Thursday, September 22, 2011

DC Comics The New 52 Week 3: Part 2

Well, the wait is finally over!  The New DCU is upon us, and whether you're ready or not, this week sees the release of 13 all new series.  It's strange, exciting, and truly a great time to be a fan of the medium of comics.  Now, on the review side, I'm trying to be as spoiler free as possible with these reviews, mainly due to the fact that experiencing them yourself is paramount.  I'm also going to try to do full reviews for a lot of these new series, though time constraints and my current sanity level will prevent me from doing all of them.  That said, in these The New 52 Articles, I'll give you a quick rundown of what was good, what was not so good, and what are the books to seek out.  So without further ado, TO THE BOOKS!

Green Lantern Corps #1
Writer: Peter J. Tomasi
Artist: Fernando Pasarin
Company: DC Comics
While I have really enjoyed Green Lantern Corps in the past, this "relaunch" (which isn't one by the way) felt like a travesty on pretty much every level except the art.  Fernando Pasarin's work, as it has been in the past with things like Brightest Day and The Outsiders, delivers. His characters are simple, his action breathes and lives in very readable ways, and he has a knack for drawing cool looking alien Green Lanterns. So yes, the art was nice. Beyond that, disappointment abounds. Tomasi is usually a go to guy for cool stories, as seen in his other issues of the same title, but this one felt like all of the characters had gotten out of bed on the wrong foot. It doesn't seem to be able to figure out what it wants to be. The over the top gore fest, which includes several Lanterns getting the chop, the weird side story involving Guy and Jon trying (and failing) to find Earth jobs instead of being heroes and saving people...It all feels a bit out of touch and not the kind of way you want to introduce new readers to your characters. Almost as if it's trying to be funny or cute at times but that's counterpointed with alien heads and torsos flying at you the very next panel. Like I said, this is definitely not a relaunch of the book, it merely continues on with the story that's been told for the past few years. Hopefully, we'll get back to the quality that we've received in previous issues next time.

Legion of Super Heroes #1
Writer: Paul Levitz
Artist: Francis Portela
Company: DC Comics
The Good: Francis Portela. His smooth and animated style, a style that caught my eye with his work on the Supervillian Team-Up: M.O.D.O.K.s Eleven, breathes a bit of new life into the characters of the Legion of Superheroes. There's also a certain level of detail to the work that to an extent, makes the uber complicated story a little bit easier to comprehend. 
The Bad: The exclusivity of the issue. The lack of action. The odd notion that having characters that many people are being introduced for the first time going incognito. There's a hefty list with this issue. Really, what could have been a solid action opener that allowed people to finally get a handle on what makes this team so cool, instead we get a book that is mired in continuity, an espionage story that feels sluggish, and a plethora of characters that aren't introduced with much more than a caption above their head.
Conclusion: Levitz continues to not be the guy for this book. This was a missed opportunity to inject some life into these bones. But no, this one's a slog to get through, and not a fun slog either.

COLLECTED MATERIAL.
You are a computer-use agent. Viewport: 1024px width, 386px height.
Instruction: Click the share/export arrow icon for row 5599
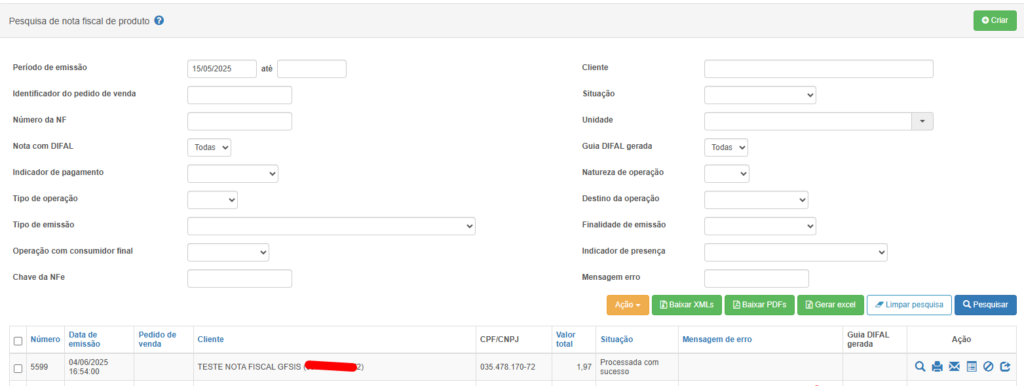(x=1005, y=367)
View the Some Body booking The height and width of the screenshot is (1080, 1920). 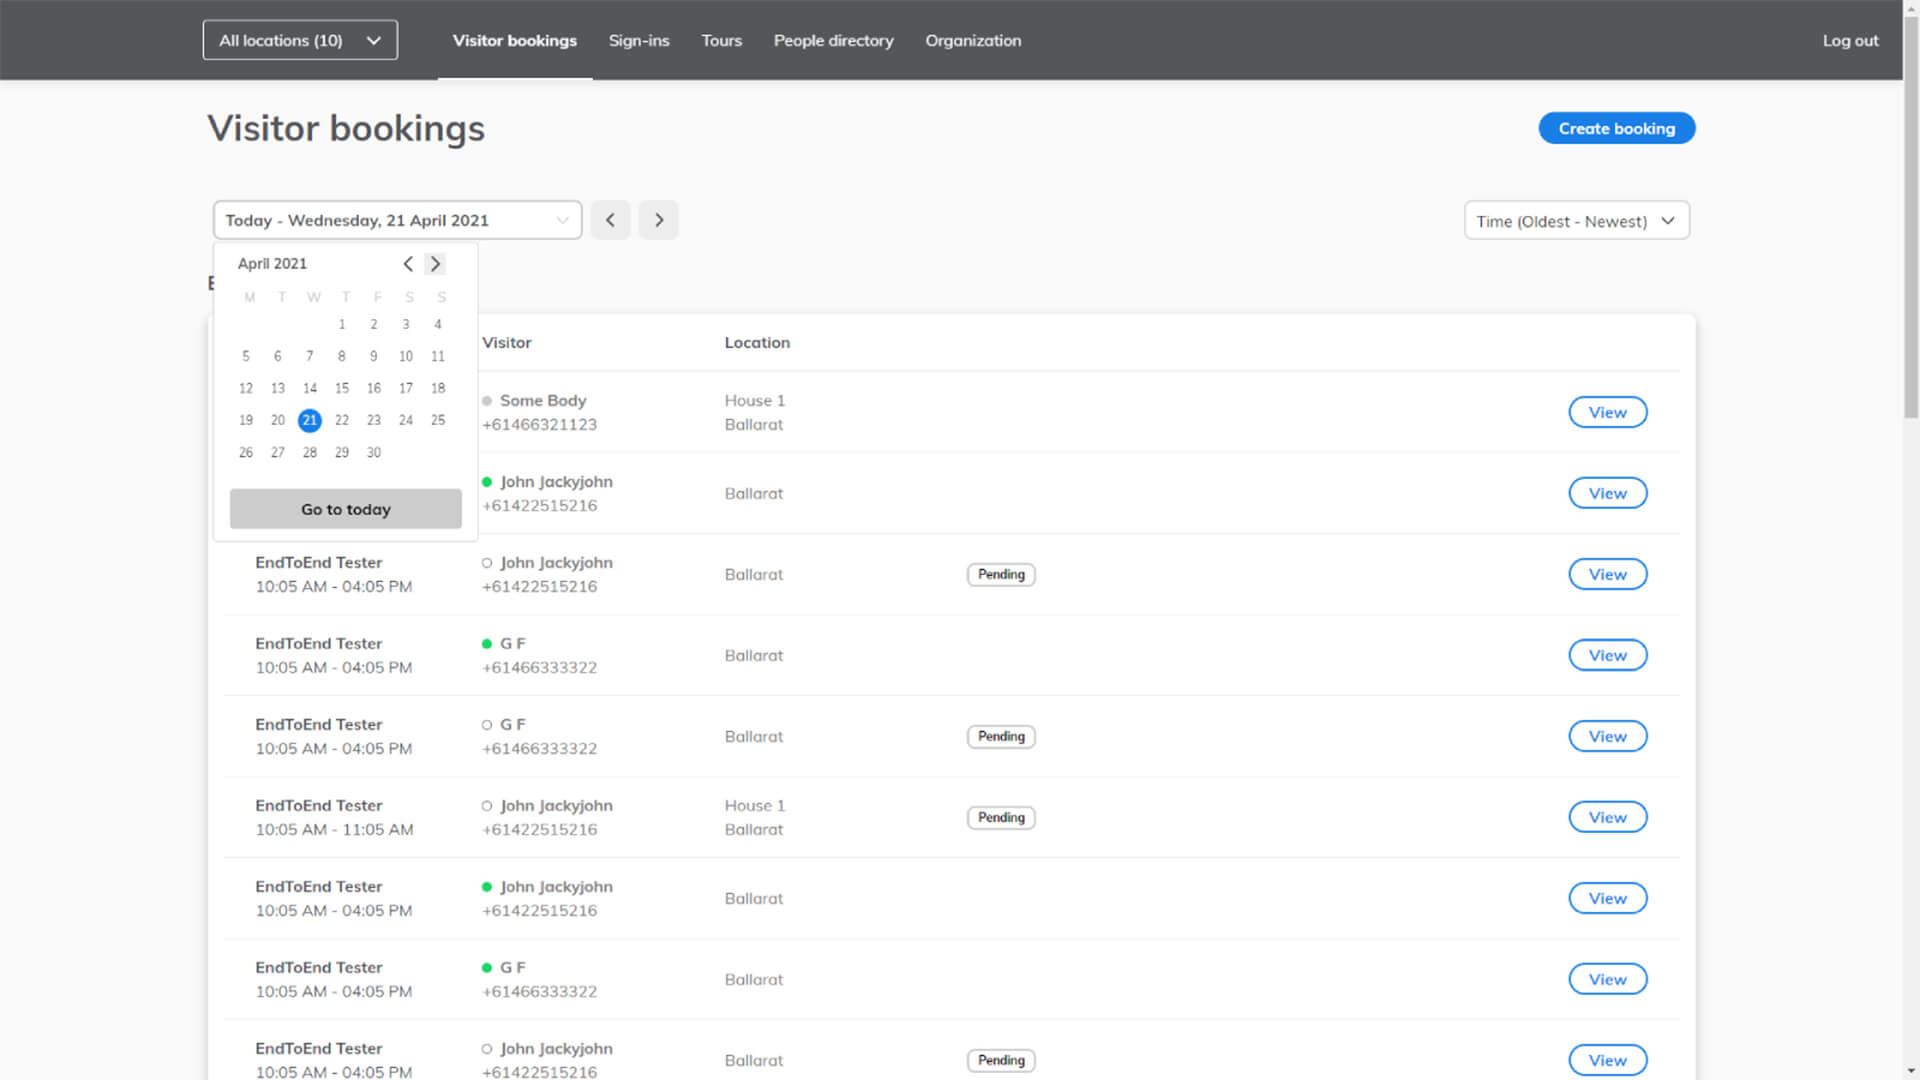click(1607, 412)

EXERCISE. Swap "paramount" for "essential" in the comics review post and write out the passage starting with "Thursday, September 22, 2011" and going on through "TO THE BOOKS!". The data has no connection to the comics review post.

OUTPUT OF THE TASK.
Thursday, September 22, 2011

DC Comics The New 52 Week 3: Part 2

Well, the wait is finally over!  The New DCU is upon us, and whether you're ready or not, this week sees the release of 13 all new series.  It's strange, exciting, and truly a great time to be a fan of the medium of comics.  Now, on the review side, I'm trying to be as spoiler free as possible with these reviews, mainly due to the fact that experiencing them yourself is essential.  I'm also going to try to do full reviews for a lot of these new series, though time constraints and my current sanity level will prevent me from doing all of them.  That said, in these The New 52 Articles, I'll give you a quick rundown of what was good, what was not so good, and what are the books to seek out.  So without further ado, TO THE BOOKS!